→ **Your task**:
Copy each line containing the word "icon" from the records that follow, please.

Collected data entries
BEGIN

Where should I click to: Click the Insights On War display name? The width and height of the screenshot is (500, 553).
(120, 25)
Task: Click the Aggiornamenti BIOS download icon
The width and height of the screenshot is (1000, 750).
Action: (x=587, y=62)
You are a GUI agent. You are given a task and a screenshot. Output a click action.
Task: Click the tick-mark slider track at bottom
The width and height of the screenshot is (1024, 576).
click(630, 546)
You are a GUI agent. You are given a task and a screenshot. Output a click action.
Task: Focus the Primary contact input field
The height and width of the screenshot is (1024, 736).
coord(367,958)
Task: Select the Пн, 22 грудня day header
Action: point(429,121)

END
BEGIN

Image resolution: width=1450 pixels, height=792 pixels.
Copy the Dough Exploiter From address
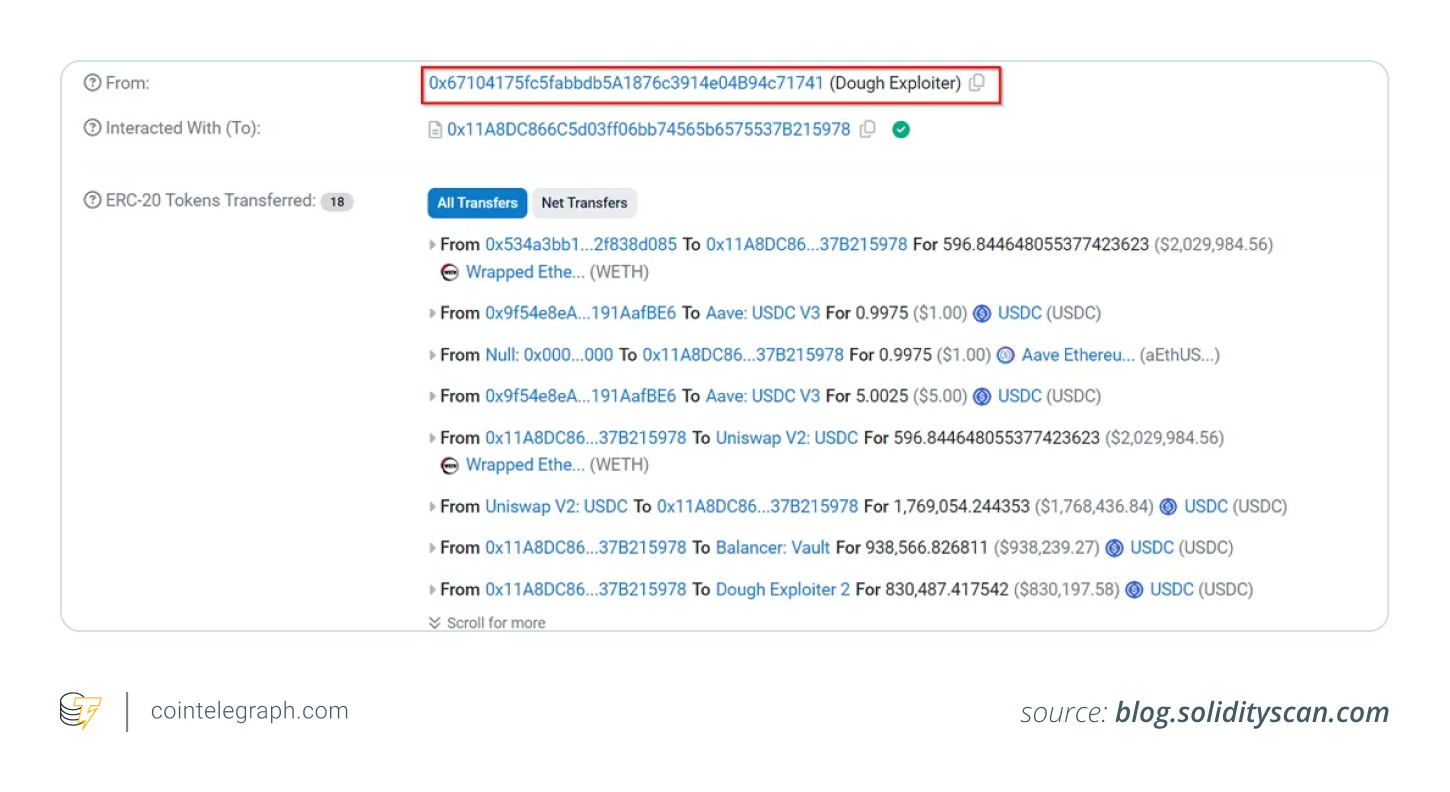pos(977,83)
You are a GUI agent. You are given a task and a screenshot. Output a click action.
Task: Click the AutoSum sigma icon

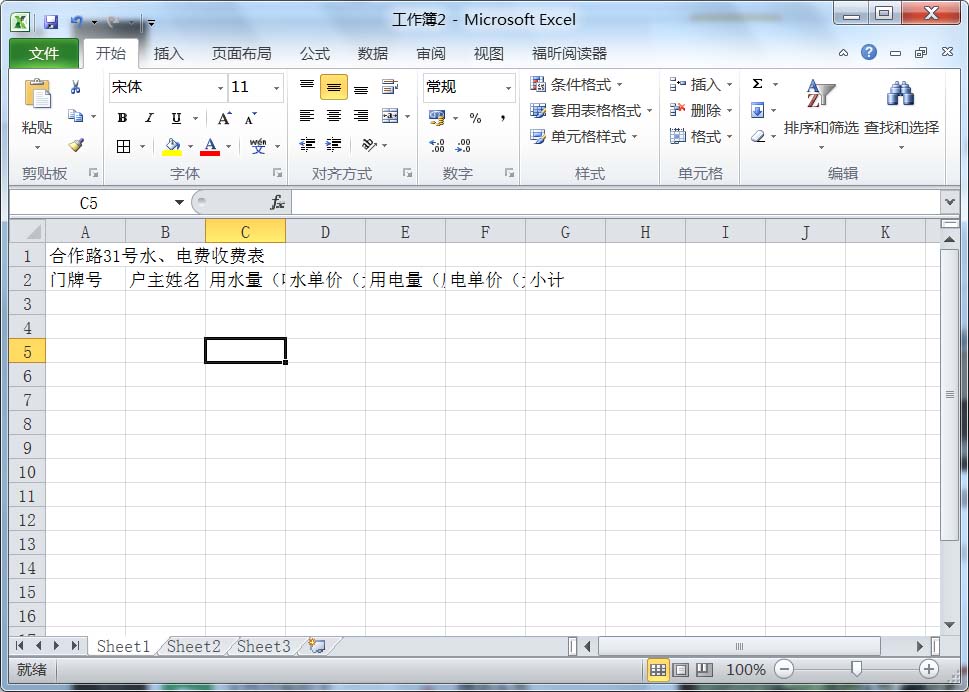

END

→ **Written solution**:
Task: Click the Aggiornamenti BIOS download icon
Task: Click the AutoSum sigma icon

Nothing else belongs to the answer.